Directions: Below are some records; retype all of them exactly.

────────────────────────────────────────

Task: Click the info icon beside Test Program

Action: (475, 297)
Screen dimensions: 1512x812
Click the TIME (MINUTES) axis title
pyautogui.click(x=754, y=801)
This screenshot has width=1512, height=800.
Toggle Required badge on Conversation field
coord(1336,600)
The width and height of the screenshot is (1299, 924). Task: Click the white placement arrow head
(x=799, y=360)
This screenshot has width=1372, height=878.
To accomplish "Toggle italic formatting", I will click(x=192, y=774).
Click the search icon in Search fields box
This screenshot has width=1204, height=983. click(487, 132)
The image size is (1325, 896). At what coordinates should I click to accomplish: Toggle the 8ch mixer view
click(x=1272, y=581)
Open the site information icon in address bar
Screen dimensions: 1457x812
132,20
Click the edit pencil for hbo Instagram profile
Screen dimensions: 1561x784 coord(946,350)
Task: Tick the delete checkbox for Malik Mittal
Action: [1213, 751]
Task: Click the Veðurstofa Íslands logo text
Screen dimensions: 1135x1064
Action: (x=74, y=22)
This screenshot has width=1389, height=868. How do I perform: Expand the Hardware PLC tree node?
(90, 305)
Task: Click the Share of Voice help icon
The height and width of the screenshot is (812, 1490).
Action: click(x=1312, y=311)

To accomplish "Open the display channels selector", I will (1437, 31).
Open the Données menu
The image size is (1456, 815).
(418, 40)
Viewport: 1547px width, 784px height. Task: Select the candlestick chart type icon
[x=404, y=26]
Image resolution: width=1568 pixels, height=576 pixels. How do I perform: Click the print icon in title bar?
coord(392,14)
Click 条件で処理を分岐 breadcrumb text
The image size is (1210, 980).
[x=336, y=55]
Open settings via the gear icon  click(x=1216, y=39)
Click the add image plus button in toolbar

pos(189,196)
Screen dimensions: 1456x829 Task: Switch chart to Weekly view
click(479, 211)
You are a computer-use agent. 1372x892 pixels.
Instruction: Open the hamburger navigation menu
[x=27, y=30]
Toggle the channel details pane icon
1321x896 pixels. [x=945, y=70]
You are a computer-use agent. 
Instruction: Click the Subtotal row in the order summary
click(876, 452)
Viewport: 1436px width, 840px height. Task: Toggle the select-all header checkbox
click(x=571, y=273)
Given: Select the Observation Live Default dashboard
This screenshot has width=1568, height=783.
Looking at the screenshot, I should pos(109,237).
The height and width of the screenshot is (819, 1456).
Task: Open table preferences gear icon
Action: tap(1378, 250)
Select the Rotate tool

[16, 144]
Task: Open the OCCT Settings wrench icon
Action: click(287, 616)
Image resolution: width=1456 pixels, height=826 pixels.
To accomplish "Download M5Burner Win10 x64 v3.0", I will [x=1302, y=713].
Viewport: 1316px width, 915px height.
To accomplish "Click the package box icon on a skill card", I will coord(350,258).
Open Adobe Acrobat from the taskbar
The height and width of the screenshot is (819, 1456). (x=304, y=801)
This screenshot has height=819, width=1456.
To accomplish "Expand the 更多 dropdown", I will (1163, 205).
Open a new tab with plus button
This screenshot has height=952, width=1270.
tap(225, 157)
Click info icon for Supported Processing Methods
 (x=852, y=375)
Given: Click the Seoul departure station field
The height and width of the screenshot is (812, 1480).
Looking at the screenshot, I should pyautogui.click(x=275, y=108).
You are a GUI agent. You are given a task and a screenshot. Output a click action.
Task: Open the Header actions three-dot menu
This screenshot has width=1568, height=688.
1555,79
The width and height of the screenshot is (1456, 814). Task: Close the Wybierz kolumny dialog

────────────────────────────────────────

Result:
Task: Click the info icon beside Test Program

Action: (475, 297)
Screen dimensions: 1512x812
Click the TIME (MINUTES) axis title
pyautogui.click(x=754, y=801)
This screenshot has width=1512, height=800.
Toggle Required badge on Conversation field
coord(1336,600)
The width and height of the screenshot is (1299, 924). Task: Click the white placement arrow head
(x=799, y=360)
This screenshot has width=1372, height=878.
To accomplish "Toggle italic formatting", I will click(x=192, y=774).
Click the search icon in Search fields box
This screenshot has width=1204, height=983. click(487, 132)
The image size is (1325, 896). At what coordinates should I click to accomplish: Toggle the 8ch mixer view
click(x=1272, y=581)
Open the site information icon in address bar
Screen dimensions: 1457x812
132,20
Click the edit pencil for hbo Instagram profile
Screen dimensions: 1561x784 coord(946,350)
Task: Tick the delete checkbox for Malik Mittal
Action: [1213, 751]
Task: Click the Veðurstofa Íslands logo text
Screen dimensions: 1135x1064
Action: (x=74, y=22)
This screenshot has width=1389, height=868. How do I perform: Expand the Hardware PLC tree node?
(90, 305)
Task: Click the Share of Voice help icon
The height and width of the screenshot is (812, 1490).
Action: click(x=1312, y=311)

To accomplish "Open the display channels selector", I will (1437, 31).
Open the Données menu
The image size is (1456, 815).
(418, 40)
Viewport: 1547px width, 784px height. Task: Select the candlestick chart type icon
[x=404, y=26]
Image resolution: width=1568 pixels, height=576 pixels. How do I perform: Click the print icon in title bar?
coord(392,14)
Click 条件で処理を分岐 breadcrumb text
The image size is (1210, 980).
[x=336, y=55]
Open settings via the gear icon  click(x=1216, y=39)
Click the add image plus button in toolbar

pos(189,196)
Screen dimensions: 1456x829 Task: Switch chart to Weekly view
click(479, 211)
You are a computer-use agent. 1372x892 pixels.
Instruction: Open the hamburger navigation menu
[x=27, y=30]
Toggle the channel details pane icon
1321x896 pixels. [x=945, y=70]
You are a computer-use agent. 
Instruction: Click the Subtotal row in the order summary
click(876, 452)
Viewport: 1436px width, 840px height. Task: Toggle the select-all header checkbox
click(x=571, y=273)
Given: Select the Observation Live Default dashboard
This screenshot has width=1568, height=783.
Looking at the screenshot, I should pos(109,237).
The height and width of the screenshot is (819, 1456).
Task: Open table preferences gear icon
Action: tap(1378, 250)
Select the Rotate tool

[16, 144]
Task: Open the OCCT Settings wrench icon
Action: click(287, 616)
Image resolution: width=1456 pixels, height=826 pixels.
To accomplish "Download M5Burner Win10 x64 v3.0", I will [x=1302, y=713].
Viewport: 1316px width, 915px height.
To accomplish "Click the package box icon on a skill card", I will coord(350,258).
Open Adobe Acrobat from the taskbar
The height and width of the screenshot is (819, 1456). (x=304, y=801)
This screenshot has height=819, width=1456.
To accomplish "Expand the 更多 dropdown", I will (1163, 205).
Open a new tab with plus button
This screenshot has height=952, width=1270.
tap(225, 157)
Click info icon for Supported Processing Methods
 (x=852, y=375)
Given: Click the Seoul departure station field
The height and width of the screenshot is (812, 1480).
Looking at the screenshot, I should pyautogui.click(x=275, y=108).
You are a GUI agent. You are given a task and a screenshot. Output a click action.
Task: Open the Header actions three-dot menu
This screenshot has width=1568, height=688.
1555,79
The width and height of the screenshot is (1456, 814). Task: Close the Wybierz kolumny dialog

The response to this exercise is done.